Distribution: Debian Testing Hardware Environment: VIA KT400/KT400A/KT600 Software Environment: Problem Description: waking up from s3 state leads to instant reboot Steps to reproduce: echo -n "mem" > /sys/power/state then lid button or power button to wake up the laptop.
Created attachment 3849 [details] lspci from my laptop
Created attachment 3850 [details] lspci -V from my laptop
From a long discussion/debug process on the acpi-devel mailing list was pointed out: the reboot is issued from a pushl $0 in arch/i386/kernel/acpi/wakeup.S Code from arch/i386/kernel/acpi/wakeup.S: [...] mov $(wakeup_stack - wakeup_code), %sp # Private stack is needed for ASUS board movw $0x0e00 + 'S', %fs:(0x12) pushl $0 ###THIS LINE CAUSES REBOOT! # Kill any dangerous flags popfl movl real_magic - wakeup_code, %eax [...] Commenting out pushl $0 and popfl wakeup code goes on until another issue blocks it later (more on this to be added as soon as we point something out on the acpi-devel mailing list) Two patches were proposed on the ml (wakeup_address.patch and wakeup_gdt.patch) but they don't change things on this laptop (while they may fix other wakup problems).
so the suspend works, but when you wake up the system it boots instantly, or does it start to resume, and then reboot?
it starts resuming, enters wakeup.S and the pushl $0 issues instant reboot; beeping dead-loops were used to narrow it down to a single line. NOTE: a workaround other than removing those two lines has to be found, but other issues freeze (not reboot) this unlucky laptop upon s3 resume. As soon as i understand a bit more about this i'll file a new bugzilla entry.
How could pushl $0 cause reboot in real mode? I guess it is in protect mode.
I suggest you to try the following patch to see if "pushl $0" still cause reboot. --- linux-2.6.10-rc2/arch/i386/kernel/acpi/wakeup.S.orig 2004-12-02 18:18:01.132147992 -0800 +++ linux-2.6.10-rc2/arch/i386/kernel/acpi/wakeup.S 2004-12-02 18:17:34.872140120 -0800 @@ -20,6 +20,8 @@ wakeup_code_start = . .code16 + xor %eax, %eax + movl %eax, %cr0 movw $0xb800, %ax movw %ax,%fs movw $0x0e00 + 'L', %fs:(0x10)
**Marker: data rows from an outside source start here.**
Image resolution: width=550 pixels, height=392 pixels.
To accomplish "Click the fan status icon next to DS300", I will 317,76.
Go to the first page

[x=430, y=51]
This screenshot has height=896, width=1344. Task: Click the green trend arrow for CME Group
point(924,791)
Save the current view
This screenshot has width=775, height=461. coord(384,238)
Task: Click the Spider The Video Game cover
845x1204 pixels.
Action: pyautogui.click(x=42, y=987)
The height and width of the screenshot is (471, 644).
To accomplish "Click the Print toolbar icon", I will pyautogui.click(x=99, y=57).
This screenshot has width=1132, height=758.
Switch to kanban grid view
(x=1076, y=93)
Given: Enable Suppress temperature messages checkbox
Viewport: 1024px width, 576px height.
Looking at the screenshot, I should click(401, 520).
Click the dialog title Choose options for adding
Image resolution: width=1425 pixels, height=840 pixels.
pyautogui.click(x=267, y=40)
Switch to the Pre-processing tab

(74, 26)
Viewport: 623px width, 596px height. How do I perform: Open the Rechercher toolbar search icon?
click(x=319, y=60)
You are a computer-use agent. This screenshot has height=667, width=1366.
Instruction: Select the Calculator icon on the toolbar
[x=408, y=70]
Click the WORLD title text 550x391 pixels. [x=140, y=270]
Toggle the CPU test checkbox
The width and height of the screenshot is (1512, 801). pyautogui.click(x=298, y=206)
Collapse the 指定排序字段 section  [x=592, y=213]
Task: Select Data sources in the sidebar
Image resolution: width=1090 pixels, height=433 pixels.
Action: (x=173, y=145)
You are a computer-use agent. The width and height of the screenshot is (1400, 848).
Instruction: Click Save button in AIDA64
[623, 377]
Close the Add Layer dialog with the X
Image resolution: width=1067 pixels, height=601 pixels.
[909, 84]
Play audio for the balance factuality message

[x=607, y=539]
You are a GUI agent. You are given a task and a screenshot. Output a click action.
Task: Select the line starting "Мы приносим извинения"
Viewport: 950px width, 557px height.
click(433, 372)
Sorry for the late answer, but university has been pressing in the last weeks.. Luming, this patch doesn't help, reboot occurs as usual :( could i post other useful info about the system? maybe the DSDT?
Hmm, strange. Would you try to change pushl $0 ###THIS LINE CAUSES REBOOT! # Kill any dangerous flags with xorw %ax, %ax pushw %ax And see what could happen? Not sure if it can help, I just wonder why my objdump shows that GNU assembler just emit 6A instead of 68 for "pushl $0". PS: 6A Push imm8 68 Push imm16/imm32
no.. usual hated reboot... by the way objdump gives this code... (this is the object file without the last xorw %ax %ax push %ax modification you suggested) ************** linux-2.6.10-rc2-bk9/arch/i386/kernel/acpi/wakeup.o: file form at elf32-i386 Disassembly of section .text: 00000000 <wakeup_start>: ... 22: 53 push %ebx 23: 0e push %cs 24: 66 6a 00 pushw $0x0 27: 66 9d popfw ...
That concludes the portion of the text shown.